◆ TASK GOAL ◆
Continue the article on companies building advertising around the Persian Gulf crisis, starting right after its final sentence.

:: TEXT SEGMENT ::

With the Persian Gulf, however, some companies have sensed a foundation of public support that can translate into successful promotional campaigns.

“It’s not unlike Nike sponsoring a marathon,” said Debbie MacInnis, a marketing professor at the University of Arizona. “It’s just smart business. As a consumer, it is a little disconcerting to see business capitalizing on a national crisis, but as a marketer, it’s a very interesting idea.”

MacInnis said the gulf crisis, for the moment, has many of same qualities as other special events that attract advertisers: the excitement of the Super Bowl, the patriotic fervor of the Olympics, the Rockwellian glow of a Main Street parade.

“It’s patriotism and Americana,” she said.

The daily prominence of the crisis in the news media makes it even more attractive.

“It’s front and center stage in the public’s mind now,” said Howard Bell, president of the American Advertising Federation, a trade group

So far, most of the gulf-related advertising has been restricted to print media. Advertising experts said the situation in the Persian Gulf is too volatile to justify investing the longer lead times and higher production costs of national television advertisements.

Advertisement

No product has been too esoteric to ballyhoo. Just five weeks after the invasion of Kuwait, Tetra Pak, a Shelton, Conn., company that packages beverages in aseptic containers, declared in a barrage of large advertisements in the New York Times, the Wall Street Journal and USA Today:

“Technology has made it so our GIs can have American milk in the Saudi desert. . . . We are proud of our armed forces. And we are proud that our beverage packaging makes it possible for them to get the nutrition they need so far from home.”

Not content with demonstrating the drink box’s role in maintaining military readiness, the company launched two more campaigns showing the container’s contribution in saving refugees in Jordan and conserving worldwide fuel supplies because of its shipping efficiency.

Tetra Pak spokeswoman Virginia Harger said: “You can just see the applications and say, ‘Wow!’ ”

Some advertisements have attempted to bolster public images. For instance, hotel queen Leona M. Helmsley, convicted recently on tax evasion and mail fraud charges, took out a full-page advertisement in September to lambaste Iraqi President Saddam Hussein and throw her support behind the hostages.

Some companies have gone beyond gulf-related advertising and employed a more direct method to gain high-profile exposure for their products: They have gone to the desert and given them away.

Advertisement

Companies have flooded Saudi Arabia with free products, largely to aid the military effort, but also to curry favor with a group of consumers that marketing professionals see as the most lucrative in the world: American youth.

:::
:: GIVEN DATA ::

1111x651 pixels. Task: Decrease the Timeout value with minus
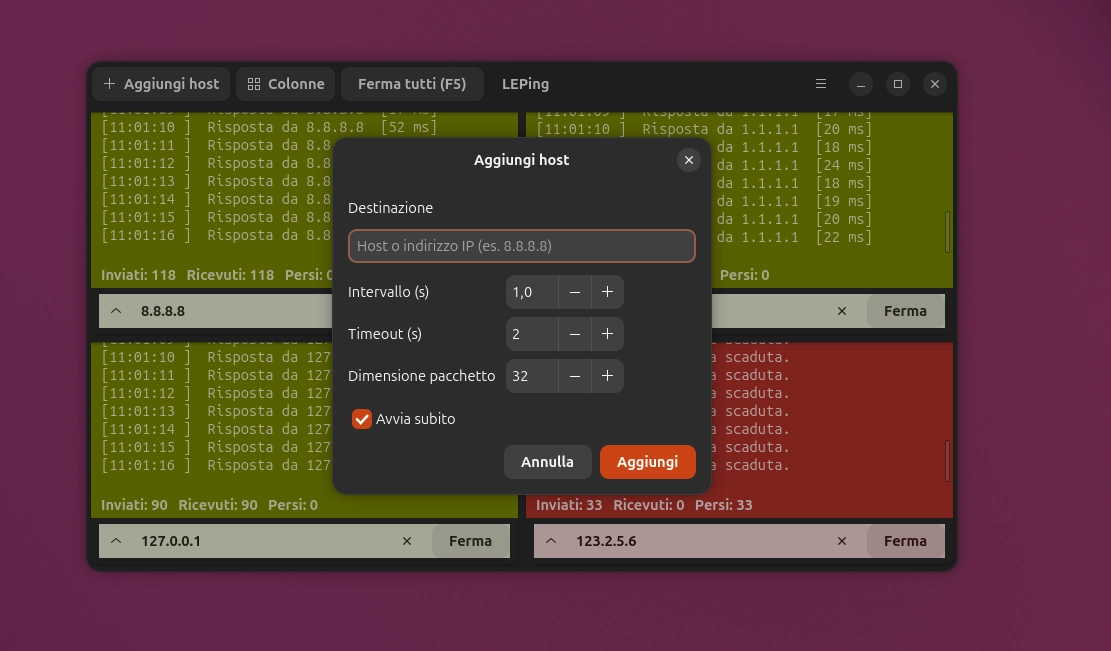pos(575,334)
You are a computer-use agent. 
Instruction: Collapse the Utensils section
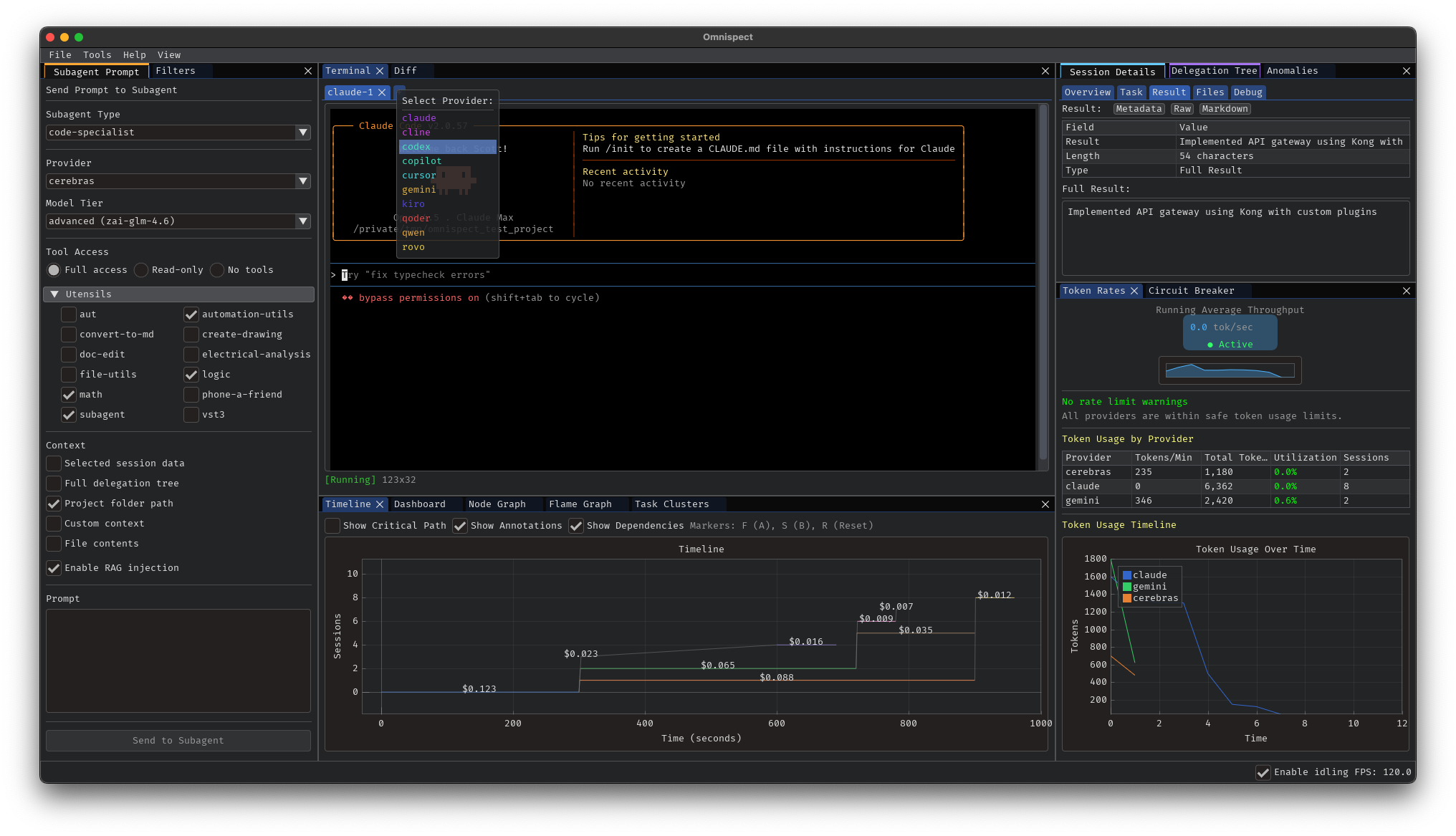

:::

◆ OUTPUT ◆
The list of donations includes 1,000 flying disks and boomerangs, 2,500 hand-held video games, 3,250 portions of dehydrated ice cream, 10 tons of official National Football League souvenirs, 100,000 boxes of official Major League Baseball cookies, 2,000 cases of nonalcoholic beer, 20,000 puzzle books, 1,000 yellow-striped, high-visibility footballs and a still-to-be-determined number of Wiffle Balls.

“The key here is that people who fight in wars tend to be young,” said USC’s Stewart. “They’re forming preferences now that will stay with them for the rest of their lives.”

It’s a process he calls “consumer socialization.”

“Cigarette and beverage companies sponsor a lot of car racing and professional sporting events because that’s where young people congregate,” he said. “It’s trying to tie a product with an experience. War is just a much more intense experience.”

Stewart said Gillette gave away safety razors to soldiers during World War II. When the war was over, the soldiers continued using the razor, leading to the disappearance of the straight razor.

“Spam is a classic example,” he said. Troops who ate the processed meat during World War II continued eating it at home, turning it into a common household food.

Advertisement

(A digest-sized version of The Los Angeles Times is being made available for free distribution to the troops.)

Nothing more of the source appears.